Kaplan–Meier curves for OS and PFS stratified by CRS in patients with the BRCA1/2 mutations are shown in Fig. 2. Fifteen (48.4%) in the CRS 1/2 and 8 (50.0%) in the CRS 3 group had recurred by the time of the analysis. Median PFS in the CRS 1/2 group was 21.7 months (95% confidence interval [CI], 16.2 - 33.3) and 22.0 months (95% CI, 14.4 – 29.6) in the CRS 3 group. Four (12.9%) in the CRS1/2 and no patients in the CRS3 group had died by the time of the analysis. Median OS was not reached in both groups. CRS 3 in patients with the BRCA1/2 mutations was not significantly associated with improved PFS (P = 0.949) and OS (P = 0.168). In patients without BRCA mutations, 52 (65.8%) in the CRS 1/2 and 24 (55.8%) in the CRS 3 group had recurred by the time of the analysis. Median PFS in the CRS 1/2 group was 17.2 months (95% CI, 14.7 – 19.7) and 22.4 months (95% CI, 14.5 – 30.3). Eighteen (22.8%) in the CRS 1/2 and 5 (11.6%) patients in the CRS 3 group had died by the time of the analysis. Median OS in the CRS 1/2 group was 96.4 months (95% C], 27.1 – 165.7) and not reached in the CRS 3 group. However, CRS 3 in patients without BRCA mutations was significantly associated with improved PFS (P = 0.030) and OS (P = 0.039) (Fig. 3). The results of the multivariate Cox regression analyses of PFS and OS in all patients are shown in Additional file 1. In terms of recurrence, multivariate analysis showed that BRCA1/2 mutation was a marginally significant prognostic factor (HR, 0.65; 95% CI, 0.40-1.04). Multivariate analysis showed CRS 3 (HR, 0.29; 95% CI, 0.10-0.80) and BRCA1/2 mutation (HR, 0.27; 95% CI, 0.08-0.92) were significantly associated with a longer OS.
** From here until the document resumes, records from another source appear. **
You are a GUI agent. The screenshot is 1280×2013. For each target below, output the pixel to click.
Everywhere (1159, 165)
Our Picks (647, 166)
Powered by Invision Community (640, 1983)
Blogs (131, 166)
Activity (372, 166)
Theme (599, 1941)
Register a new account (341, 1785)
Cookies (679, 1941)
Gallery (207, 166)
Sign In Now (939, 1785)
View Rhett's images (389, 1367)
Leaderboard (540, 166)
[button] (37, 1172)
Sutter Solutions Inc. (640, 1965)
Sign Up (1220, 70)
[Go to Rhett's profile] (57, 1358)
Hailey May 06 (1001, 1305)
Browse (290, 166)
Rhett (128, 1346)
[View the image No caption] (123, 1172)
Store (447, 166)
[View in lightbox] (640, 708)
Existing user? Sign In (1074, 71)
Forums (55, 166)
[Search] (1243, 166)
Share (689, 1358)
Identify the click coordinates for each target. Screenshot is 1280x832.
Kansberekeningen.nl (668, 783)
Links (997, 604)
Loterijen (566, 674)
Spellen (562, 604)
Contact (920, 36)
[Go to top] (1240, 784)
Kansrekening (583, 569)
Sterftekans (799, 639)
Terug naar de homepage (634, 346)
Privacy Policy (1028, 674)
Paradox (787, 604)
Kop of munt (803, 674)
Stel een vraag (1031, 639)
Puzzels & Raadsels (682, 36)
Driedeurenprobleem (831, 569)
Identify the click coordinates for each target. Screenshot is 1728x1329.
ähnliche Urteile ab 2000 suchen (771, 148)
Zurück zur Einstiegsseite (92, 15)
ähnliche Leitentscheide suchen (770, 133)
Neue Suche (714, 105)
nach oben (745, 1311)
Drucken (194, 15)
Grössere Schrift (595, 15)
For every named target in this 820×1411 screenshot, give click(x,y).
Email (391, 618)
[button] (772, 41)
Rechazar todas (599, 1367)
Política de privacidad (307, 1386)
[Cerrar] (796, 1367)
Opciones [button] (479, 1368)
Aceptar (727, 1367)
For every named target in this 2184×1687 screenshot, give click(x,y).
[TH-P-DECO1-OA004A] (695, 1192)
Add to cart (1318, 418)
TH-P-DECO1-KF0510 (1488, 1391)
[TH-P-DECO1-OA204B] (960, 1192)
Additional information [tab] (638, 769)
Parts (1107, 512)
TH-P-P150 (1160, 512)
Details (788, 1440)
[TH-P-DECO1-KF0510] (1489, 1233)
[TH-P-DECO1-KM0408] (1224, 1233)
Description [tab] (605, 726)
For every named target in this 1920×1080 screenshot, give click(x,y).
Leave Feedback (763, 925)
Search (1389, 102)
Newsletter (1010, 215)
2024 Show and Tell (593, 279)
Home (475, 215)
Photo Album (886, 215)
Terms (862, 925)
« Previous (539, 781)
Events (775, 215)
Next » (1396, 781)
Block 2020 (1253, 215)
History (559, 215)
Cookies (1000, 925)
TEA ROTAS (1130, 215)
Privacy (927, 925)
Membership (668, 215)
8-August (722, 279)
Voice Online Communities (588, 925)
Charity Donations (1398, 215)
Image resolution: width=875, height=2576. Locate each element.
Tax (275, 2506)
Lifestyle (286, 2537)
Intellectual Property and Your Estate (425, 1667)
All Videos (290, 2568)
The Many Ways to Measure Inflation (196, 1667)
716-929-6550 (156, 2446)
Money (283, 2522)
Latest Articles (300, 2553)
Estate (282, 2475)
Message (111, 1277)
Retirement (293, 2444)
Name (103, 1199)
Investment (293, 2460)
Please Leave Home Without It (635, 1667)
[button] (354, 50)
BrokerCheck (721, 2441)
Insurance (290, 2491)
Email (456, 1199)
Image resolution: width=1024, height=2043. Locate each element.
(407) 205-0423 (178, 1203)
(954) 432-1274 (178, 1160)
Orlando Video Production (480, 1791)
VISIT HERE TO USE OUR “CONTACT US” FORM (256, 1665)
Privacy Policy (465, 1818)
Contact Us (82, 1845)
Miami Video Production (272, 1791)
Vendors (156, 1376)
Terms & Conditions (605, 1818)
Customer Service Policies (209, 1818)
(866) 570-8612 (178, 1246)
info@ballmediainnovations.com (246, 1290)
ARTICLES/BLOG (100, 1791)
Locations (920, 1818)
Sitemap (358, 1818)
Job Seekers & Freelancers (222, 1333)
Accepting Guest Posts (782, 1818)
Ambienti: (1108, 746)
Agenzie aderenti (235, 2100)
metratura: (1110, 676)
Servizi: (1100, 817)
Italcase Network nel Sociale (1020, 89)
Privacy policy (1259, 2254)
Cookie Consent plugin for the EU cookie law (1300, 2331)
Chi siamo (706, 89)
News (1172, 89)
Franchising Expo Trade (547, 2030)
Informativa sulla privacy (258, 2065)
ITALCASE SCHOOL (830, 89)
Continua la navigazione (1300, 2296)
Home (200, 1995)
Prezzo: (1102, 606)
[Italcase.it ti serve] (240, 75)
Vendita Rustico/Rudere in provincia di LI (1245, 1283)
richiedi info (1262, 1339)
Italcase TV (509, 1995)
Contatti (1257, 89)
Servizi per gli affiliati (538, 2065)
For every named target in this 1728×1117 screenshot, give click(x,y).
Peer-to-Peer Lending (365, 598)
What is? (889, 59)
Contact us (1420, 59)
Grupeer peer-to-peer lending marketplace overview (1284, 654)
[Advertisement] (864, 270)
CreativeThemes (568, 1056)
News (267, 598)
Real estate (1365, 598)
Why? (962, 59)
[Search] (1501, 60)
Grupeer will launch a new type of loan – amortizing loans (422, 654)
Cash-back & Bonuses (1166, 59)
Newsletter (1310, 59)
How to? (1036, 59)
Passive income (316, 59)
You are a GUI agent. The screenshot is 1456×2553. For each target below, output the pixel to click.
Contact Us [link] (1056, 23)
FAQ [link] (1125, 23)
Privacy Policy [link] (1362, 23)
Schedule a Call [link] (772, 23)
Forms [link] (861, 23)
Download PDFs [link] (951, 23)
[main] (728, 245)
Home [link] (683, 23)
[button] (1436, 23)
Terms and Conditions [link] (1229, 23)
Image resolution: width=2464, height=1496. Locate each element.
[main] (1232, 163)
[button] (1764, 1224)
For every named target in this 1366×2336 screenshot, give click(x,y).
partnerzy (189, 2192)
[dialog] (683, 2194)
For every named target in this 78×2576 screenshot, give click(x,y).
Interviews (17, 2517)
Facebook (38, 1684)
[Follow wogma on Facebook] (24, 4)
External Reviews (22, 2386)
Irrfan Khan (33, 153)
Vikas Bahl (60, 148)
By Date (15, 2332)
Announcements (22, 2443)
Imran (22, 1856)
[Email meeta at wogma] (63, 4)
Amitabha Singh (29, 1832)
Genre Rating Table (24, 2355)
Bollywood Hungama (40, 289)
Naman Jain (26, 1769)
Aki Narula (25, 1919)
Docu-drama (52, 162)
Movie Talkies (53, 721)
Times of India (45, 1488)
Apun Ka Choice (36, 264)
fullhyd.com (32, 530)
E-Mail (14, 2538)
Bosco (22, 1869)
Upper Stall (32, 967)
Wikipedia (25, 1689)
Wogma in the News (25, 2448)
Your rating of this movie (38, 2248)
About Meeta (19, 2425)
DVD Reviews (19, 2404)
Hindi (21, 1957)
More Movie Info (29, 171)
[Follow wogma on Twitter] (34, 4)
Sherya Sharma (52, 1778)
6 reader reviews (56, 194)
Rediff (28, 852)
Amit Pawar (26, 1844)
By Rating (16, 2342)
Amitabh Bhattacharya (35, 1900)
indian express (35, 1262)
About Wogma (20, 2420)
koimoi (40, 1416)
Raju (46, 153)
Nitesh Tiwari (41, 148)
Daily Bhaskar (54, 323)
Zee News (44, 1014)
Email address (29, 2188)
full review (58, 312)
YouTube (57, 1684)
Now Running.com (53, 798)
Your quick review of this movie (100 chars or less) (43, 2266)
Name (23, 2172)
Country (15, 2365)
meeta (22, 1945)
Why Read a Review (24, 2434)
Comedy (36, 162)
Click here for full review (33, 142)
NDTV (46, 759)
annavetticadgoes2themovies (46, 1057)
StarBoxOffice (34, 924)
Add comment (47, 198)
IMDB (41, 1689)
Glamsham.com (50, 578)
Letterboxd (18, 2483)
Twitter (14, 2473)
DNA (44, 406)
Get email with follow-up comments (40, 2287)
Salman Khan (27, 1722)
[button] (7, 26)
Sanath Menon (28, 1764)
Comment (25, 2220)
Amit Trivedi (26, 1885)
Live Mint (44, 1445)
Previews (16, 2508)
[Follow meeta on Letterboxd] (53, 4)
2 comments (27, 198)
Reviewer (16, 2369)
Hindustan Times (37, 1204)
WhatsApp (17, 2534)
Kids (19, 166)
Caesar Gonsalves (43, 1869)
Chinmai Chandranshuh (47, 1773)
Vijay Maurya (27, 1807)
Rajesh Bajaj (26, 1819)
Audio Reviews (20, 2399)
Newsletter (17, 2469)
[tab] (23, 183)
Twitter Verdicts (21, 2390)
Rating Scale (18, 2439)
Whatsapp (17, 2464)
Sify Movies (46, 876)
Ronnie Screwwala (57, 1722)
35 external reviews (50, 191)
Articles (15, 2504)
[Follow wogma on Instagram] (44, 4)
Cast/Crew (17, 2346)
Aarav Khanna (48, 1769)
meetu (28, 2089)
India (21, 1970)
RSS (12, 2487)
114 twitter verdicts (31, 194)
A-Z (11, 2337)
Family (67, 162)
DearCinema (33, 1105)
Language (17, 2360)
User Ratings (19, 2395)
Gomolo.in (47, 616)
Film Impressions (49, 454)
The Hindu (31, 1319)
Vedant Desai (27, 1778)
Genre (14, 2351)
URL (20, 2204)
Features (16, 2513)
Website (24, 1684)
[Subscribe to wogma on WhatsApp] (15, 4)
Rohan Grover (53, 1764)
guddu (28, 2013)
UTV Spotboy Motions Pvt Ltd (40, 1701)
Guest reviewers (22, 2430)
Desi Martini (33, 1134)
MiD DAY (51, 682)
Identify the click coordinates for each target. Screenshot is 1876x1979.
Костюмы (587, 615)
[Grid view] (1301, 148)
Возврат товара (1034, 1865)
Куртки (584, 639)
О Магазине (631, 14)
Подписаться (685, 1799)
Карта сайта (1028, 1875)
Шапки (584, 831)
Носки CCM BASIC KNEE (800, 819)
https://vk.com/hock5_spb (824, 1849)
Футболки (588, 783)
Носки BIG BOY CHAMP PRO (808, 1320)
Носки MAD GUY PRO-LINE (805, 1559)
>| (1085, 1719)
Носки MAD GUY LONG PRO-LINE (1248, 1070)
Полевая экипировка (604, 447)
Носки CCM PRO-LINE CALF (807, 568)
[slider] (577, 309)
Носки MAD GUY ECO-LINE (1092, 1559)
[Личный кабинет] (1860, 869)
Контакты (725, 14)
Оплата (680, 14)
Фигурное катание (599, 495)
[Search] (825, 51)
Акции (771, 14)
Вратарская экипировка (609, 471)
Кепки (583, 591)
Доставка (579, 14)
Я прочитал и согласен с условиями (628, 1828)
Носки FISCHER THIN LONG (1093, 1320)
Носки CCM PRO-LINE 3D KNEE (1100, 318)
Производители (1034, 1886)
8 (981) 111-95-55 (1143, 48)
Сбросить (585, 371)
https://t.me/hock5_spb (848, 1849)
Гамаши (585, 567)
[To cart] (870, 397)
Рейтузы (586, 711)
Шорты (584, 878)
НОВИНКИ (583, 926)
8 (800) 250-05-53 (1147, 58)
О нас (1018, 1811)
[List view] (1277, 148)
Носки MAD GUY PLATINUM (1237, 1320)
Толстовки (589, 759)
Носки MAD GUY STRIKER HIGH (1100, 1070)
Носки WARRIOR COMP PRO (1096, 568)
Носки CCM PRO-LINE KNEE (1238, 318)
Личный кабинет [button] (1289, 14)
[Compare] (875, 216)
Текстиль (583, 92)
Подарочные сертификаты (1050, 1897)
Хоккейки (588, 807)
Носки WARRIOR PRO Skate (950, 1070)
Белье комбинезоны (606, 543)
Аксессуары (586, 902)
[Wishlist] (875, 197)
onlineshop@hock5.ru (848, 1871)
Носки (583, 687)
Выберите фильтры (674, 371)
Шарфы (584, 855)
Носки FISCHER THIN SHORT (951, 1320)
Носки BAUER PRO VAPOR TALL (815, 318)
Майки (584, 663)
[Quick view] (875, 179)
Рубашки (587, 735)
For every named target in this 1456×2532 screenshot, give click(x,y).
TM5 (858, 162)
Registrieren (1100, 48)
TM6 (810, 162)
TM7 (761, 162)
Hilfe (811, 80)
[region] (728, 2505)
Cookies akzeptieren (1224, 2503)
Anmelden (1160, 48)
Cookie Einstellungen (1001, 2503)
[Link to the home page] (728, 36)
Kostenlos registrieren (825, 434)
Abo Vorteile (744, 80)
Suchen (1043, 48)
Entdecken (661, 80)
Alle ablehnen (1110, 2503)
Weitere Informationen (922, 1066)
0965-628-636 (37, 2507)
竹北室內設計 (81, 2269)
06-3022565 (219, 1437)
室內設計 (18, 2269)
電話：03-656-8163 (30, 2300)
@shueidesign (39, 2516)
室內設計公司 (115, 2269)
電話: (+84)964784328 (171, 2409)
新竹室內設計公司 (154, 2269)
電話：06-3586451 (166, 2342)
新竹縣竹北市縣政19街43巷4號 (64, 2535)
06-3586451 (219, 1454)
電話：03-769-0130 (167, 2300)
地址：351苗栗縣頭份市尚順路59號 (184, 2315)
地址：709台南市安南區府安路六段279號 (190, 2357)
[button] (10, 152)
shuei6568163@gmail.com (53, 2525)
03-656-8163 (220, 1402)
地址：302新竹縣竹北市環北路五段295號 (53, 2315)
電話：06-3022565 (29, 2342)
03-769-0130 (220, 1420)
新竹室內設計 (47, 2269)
We also categorized the patients based on BRCA mutations and CRS (BRCA1/2 mutations with CRS 1/2; the wild-type BRCA genotype with CRS 1/2; BRCA1/2 mutations with CRS 3; and the wild-type BRCA genotype with CRS 3) to evaluate survival according to the relationship of BRCA1/2 mutations in the CRS. Fifteen (48.4%) in BRCA1/2 mutations with CRS1/2, 52 (65.8%) in the wild-type BRCA genotype with CRS1/2, 8 (50%) in BRCA1/2 mutations with CRS3, and 24 (55.8%) in the wild-type BRCA genotype with CRS3 group had recurred by the time of the analysis. Median PFS in 4 groups were 21.7 (95% CI, 16.2-33.3), 17.2 (95% CI, 14.7-19.7), 22.0 (95% CI, 14.4-29.6), and 22.4 (95% CI, 14.5-30.3), respectively. Three (9.7%) in BRCA1/2 mutations with CRS1/2, 18 (22.8%) in the wild-type BRCA genotype with CRS1/2, 0 (0%) in BRCA1/2 mutations with CRS3, and 5 (11.6%) in the wild-type BRCA genotype with CRS3 group had died by the time of the analysis. Median OS in the BRCA1/2 mutations with CRS3 group was 96.4 and other 3 groups were not reached. In patients with CRS 1/2, the carriers of BRCA1/2 mutations had better PFS (P = 0.044) and OS (P = 0.043) than the wild-type BRCA genotype patients. However, in patients with CRS 3, there was no significant difference in PFS (P = 0.863) and OS (P = 0.216) between BRCA1/2 carriers and the wild-type BRCA genotype patients (Fig. 4). In addition, we performed a subset analysis including only in Grade 3 patients excluding the 16 patients with Grade1 or 2. Similar results were obtained for patients with Grade 3 (Additional file 2). In patients with CRS 1/2, the carriers of BRCA1/2 mutations had better PFS (P = 0.015) and OS (P = 0.049) than the wild-type BRCA genotype patients. However, in patients with CRS 3, there was no significant difference in PFS (P = 0.917) and OS (P = 0.389) between BRCA1/2 carriers and the wild-type BRCA genotype patients.